We are reaching peak pollination time here in Trumansburg. When we think of pollination these days, we think of environmental threats to honeybees. It’s commonly said that commercial crops will fail if they don’t have honeybees to pollinate them. But then, that’s because commercial crops are grown in a monoculture, rather than in diverse intermixtures. Large areas with only one kind of plant growing don’t attract native pollinators, because they offer feast-or-famine nectar and few resources for raising young.
The problems conventional agriculture has with pollination offer just one more example of how systems that at first seem to be designed for peak efficiency actually end up creating a range of unanticipated problems that drain resources, resulting in an operation that’s far from optimized. We see another equivalent in new systems of automated marketing and automated market research, where efforts to scale end up alienating the very consumers that are supposedly being managed more efficiently. Programs that seek to atomize natural relationships have a history of causing their complex interactions to fall apart.

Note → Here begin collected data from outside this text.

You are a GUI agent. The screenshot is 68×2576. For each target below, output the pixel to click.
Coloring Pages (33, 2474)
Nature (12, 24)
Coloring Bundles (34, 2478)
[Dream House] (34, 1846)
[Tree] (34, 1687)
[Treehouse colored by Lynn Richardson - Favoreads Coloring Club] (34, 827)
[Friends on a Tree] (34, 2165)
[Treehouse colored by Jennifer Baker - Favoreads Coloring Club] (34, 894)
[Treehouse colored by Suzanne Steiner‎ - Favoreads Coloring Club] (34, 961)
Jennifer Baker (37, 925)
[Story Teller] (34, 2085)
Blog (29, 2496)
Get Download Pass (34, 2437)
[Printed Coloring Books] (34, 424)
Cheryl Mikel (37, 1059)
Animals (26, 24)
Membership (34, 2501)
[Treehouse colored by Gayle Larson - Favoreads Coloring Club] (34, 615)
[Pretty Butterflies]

In my garden, I don’t plant in neat rows, and I don’t force plants to stay put in tidy arrangements. That means that some plants end up not working out, but failure is something every gardener, like every marketer, has learn to put in perspective. As a gardener, I recognize that the plants I introduce have their own ways of taking root and bearing fruit – most of which I will never understand. By taking a light hand with my garden, I end up with combinations of plants that accommodate each other, and give space to each other to effectively flower and reproduce.
The resulting garden supports more than just a biodiversity of plant life. A variety of native pollinators make their home in my garden as well. They were on clear display this afternoon’s warm sun, flying from blossom to blossom in dizzying loops and spirals.
As the following sample of slow motion videos of their flights shows, honeybees were just one part of this intricate dance. Our professional culture, like our horticulture, needs more than just worker bees.